Figure 4: Relative quantification of drug induced kidney injury biomarker candidates in kidney tissue and urine samples in male beagle dogs after once daily administration of tobramycin (60 mg/kg/day; n=6) or vehicle (saline; n=3) by intramuscular injection for 10 consecutive days; and necropsy on Day11. Bar chart representing fold change in protein levels across individual animals (dogs: #1 to #6) with varying degrees of tobramycin-induced renal tubular injury. Dogs were grouped by the severity of renal tubular injury which were categorized as minimal, slight/mild, moderate and/or marked. The blue bars (dense pattern) represent the fold change in kidney tissues from the tobramycin-treated animals compared to the controls on Day11. The red bars (sparse pattern) represent the fold change in urine from the tobramycin-treated animals compared to their pre-dose levels at Day -4 on Day 10. For selected tissue and/or urine samples, protein analytes were not detected (i.e., < LLOQ) for selected dogs, including KIM-1 (i.e., all controls and tobramycin-treated animals #4 and #6) and FABP4 (i.e., all controls and tobramycin-treated animals #2 and #4) missing; therefore, values in tissue samples were imputed by using half the lowest concentration observed. The missing values in urine samples were imputed by using ½ LLOQ and normalized to concurrent UR CR concentrations.

Figure 5: Time course of urinary kidney safety biomarker candidates in male beagle dogs after once daily administration of tobramycin (60 mg/kg/day; n=6) or vehicle (saline; n=3) by intramuscular injection for 10 consecutive days; and necropsy on Day11. The Scatter plot show UR AMBP (A), UR CLU (B), UR CST3 (C), UR KIM-1 (D), UR OPN (E), UR RBP4 (F), and UR Serpin A5 (I) fold change (FC) in control and Tobramycin-treated dogs. All analytes were measured with the developed multiplex IA-LC-MS/MS assay. NAG (H) and total protein (G) were determined using standard methods. The urinary biomarkers were normalized to urinary creatinine. Blue squares indicate tobramycin-treated dogs with Grade 1 or 2 proximal tubular injury (minimal and slight/mild injury), while red triangles represent dogs with grade 3 proximal tubular injury (moderate injury). Green circles denote control dogs. Dashed lines connect time course data from individual dogs, illustrating the progression of protein levels in response to treatment. Data < LLOQ were replaced by ½ LLOQ and normalized to uCr. The LLOQ for Serpin A5 was not determined.

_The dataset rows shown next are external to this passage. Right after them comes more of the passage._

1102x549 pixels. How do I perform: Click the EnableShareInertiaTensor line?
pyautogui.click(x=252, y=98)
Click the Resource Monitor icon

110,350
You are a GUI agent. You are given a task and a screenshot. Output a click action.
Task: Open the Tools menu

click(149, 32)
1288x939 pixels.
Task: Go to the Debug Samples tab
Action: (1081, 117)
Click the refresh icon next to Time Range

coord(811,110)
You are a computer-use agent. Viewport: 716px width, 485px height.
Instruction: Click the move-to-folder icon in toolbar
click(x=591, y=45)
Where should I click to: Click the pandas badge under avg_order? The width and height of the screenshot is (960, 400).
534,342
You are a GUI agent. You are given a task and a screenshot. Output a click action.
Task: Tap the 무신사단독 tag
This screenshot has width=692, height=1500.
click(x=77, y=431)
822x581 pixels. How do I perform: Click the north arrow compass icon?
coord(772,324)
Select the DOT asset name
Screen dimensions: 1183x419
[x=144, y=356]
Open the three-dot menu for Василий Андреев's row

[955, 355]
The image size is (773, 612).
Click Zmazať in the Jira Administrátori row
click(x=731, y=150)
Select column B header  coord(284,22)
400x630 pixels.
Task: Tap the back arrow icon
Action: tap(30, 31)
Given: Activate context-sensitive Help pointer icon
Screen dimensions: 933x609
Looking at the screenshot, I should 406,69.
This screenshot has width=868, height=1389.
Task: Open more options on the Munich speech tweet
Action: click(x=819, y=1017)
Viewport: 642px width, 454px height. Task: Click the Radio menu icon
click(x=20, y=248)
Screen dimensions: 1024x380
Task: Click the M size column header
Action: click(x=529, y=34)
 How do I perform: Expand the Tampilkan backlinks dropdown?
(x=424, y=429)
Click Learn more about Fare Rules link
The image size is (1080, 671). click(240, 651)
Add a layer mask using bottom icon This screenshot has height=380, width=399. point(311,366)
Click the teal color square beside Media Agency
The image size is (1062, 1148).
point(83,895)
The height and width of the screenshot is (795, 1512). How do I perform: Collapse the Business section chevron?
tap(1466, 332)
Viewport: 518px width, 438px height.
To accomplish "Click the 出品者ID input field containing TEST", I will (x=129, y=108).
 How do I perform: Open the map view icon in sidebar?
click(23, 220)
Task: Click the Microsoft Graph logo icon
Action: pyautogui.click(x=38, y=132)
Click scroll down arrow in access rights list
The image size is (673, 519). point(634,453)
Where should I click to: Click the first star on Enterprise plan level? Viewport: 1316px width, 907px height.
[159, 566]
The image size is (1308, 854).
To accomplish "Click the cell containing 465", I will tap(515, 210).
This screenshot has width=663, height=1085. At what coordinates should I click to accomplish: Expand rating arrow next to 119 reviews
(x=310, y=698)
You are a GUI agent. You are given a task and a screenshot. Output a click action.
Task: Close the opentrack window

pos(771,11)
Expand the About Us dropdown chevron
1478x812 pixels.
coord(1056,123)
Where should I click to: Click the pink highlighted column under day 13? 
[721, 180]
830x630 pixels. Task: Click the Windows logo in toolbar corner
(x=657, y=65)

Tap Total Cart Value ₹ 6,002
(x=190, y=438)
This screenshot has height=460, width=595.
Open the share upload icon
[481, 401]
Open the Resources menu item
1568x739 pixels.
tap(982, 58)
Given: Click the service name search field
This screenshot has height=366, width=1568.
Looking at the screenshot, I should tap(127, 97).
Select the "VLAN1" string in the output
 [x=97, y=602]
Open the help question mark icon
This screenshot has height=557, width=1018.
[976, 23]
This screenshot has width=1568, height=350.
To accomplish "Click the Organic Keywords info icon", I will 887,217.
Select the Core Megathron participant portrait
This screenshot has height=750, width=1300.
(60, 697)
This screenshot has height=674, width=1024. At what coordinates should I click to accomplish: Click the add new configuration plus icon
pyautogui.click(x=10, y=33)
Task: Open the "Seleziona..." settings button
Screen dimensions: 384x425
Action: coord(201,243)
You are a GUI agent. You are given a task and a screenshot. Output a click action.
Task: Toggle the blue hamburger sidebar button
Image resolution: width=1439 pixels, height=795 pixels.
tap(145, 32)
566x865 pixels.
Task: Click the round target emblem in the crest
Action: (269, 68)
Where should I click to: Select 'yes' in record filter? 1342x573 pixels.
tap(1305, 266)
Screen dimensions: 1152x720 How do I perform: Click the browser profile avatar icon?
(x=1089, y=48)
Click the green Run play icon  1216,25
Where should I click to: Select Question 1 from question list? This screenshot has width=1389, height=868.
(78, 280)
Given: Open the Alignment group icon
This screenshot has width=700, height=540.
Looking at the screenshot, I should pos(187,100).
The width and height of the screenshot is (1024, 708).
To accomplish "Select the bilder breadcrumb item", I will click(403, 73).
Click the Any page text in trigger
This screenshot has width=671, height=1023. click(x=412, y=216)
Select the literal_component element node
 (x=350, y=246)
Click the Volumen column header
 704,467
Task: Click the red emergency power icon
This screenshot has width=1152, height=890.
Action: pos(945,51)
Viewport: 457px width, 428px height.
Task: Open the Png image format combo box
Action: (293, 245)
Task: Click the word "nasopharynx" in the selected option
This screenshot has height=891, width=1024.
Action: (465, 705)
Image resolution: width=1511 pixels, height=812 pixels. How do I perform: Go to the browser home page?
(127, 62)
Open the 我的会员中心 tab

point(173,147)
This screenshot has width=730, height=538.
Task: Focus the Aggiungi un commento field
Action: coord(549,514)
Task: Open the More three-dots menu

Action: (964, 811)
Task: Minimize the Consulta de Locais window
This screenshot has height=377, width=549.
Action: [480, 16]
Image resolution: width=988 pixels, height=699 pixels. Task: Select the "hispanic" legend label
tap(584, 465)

Table 1: List of TXP antibodies and peptide sequences of the targeted protein biomarker candidates

Table 2: Proximal tubular injury scoring, characterization, and incidences for male beagle dogs (n=6) after once daily administration of tobramycin at 60 mg/kg/day by intramuscular injection for ten consecutive days. Data represent microscopic kidney (left and right) lesions identified from humanely euthanized animals at the scheduled necropsy on study Day 11. Histopathological characterization was performed using a semi-quantitative scale in which the percentages of affected proximal cortical tubules showing necrosis, intratubular cast, hyaline cast(s), or acute inflammation were assigned a score: Grade 1 = minimal; Grade 2 = slight/mild; Grade 3 = moderate; and Grade 4 = marked. There were no microscopic findings in the control (vehicle) group dogs (n=3; data not shown).